Member of the Atlanta City Council District 9
- In office January 7, 1974 – 1982
- Preceded by: Position established
- Succeeded by: Archie Byron

Personal details
- Born: Arthur Edward Langford Jr. October 3, 1949
- Died: April 15, 1994 (aged 44)
- Party: Democratic
- Education: Morris Brown College

= Arthur Langford Jr. =

American politician

Arthur E. Langford Jr. (October 3, 1949 April 15, 1994) was a Baptist minister, city councilor, and state senator (1984–1994) representing Atlanta, Georgia. He was a Democrat.

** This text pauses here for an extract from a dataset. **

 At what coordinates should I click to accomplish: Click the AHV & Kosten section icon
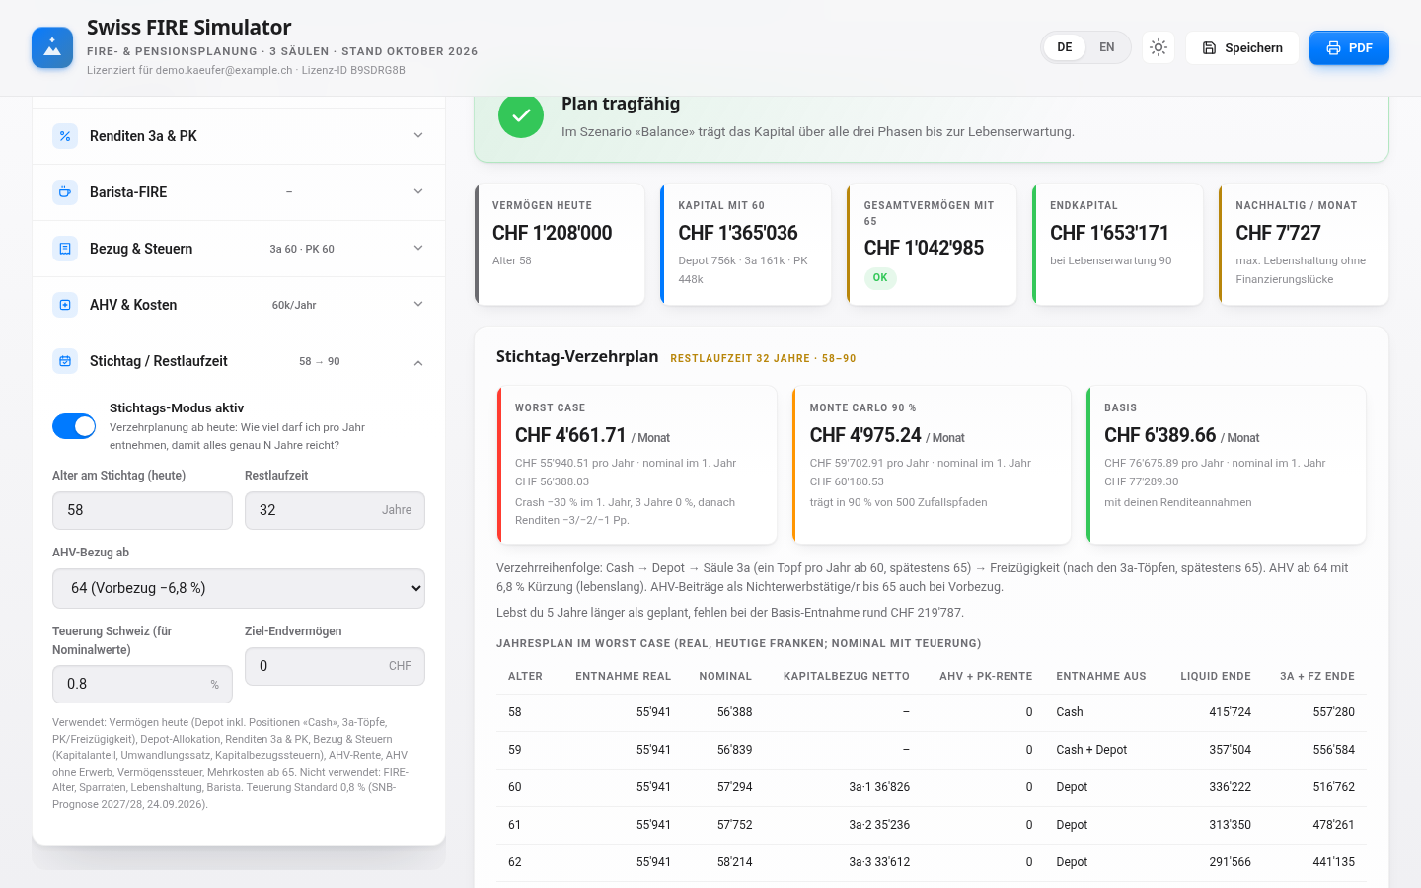pyautogui.click(x=65, y=305)
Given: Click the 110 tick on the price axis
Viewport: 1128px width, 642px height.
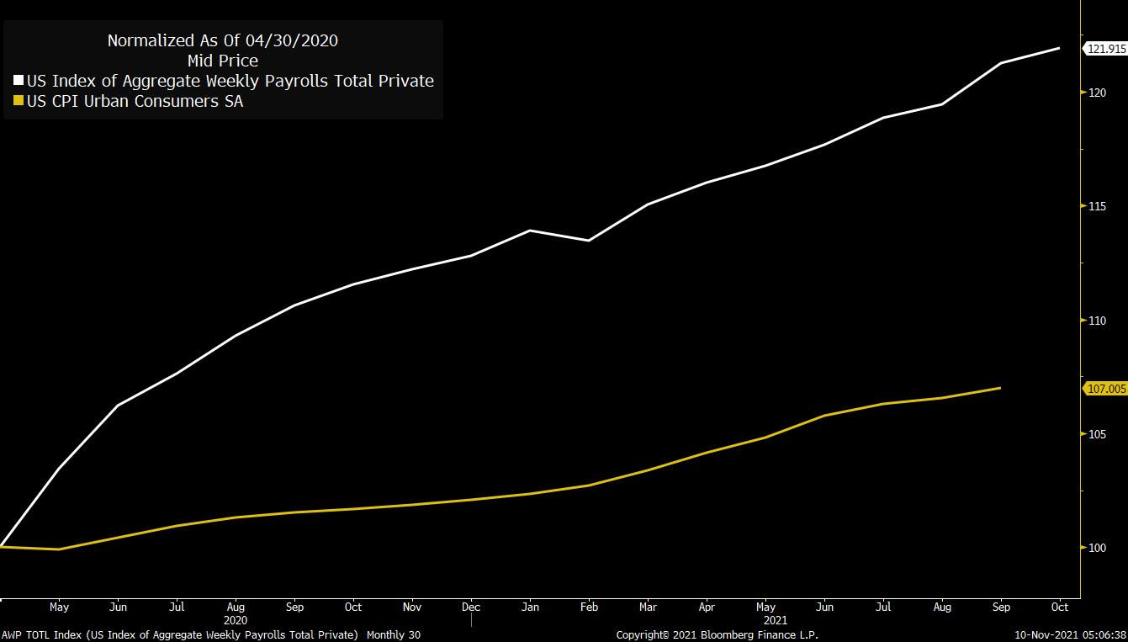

When he was a student at Morris Brown College, Langford worked against drugs and violence in poor neighborhoods, founding the United Youth Adult Conference. Langford was an ordained Baptist minister who served at West Hunter Street Baptist Church as associate minister and Rush Memorial Congregational Church as pastor.

==Memorials==
In 1995, the Lakewood Freeway was renamed the Arthur Langford Jr. Memorial Parkway in honor of Langford. There is an Arthur Langford Park and a street, Arthur Langford Jr. Place in his old neighborhood, Joyland, in southeastern Atlanta. The United Youth Adult Conference II maintains the Arthur Langford Jr. Teen Leadership Institute.

==Family==
Sarah-Elizabeth Langford is his daughter.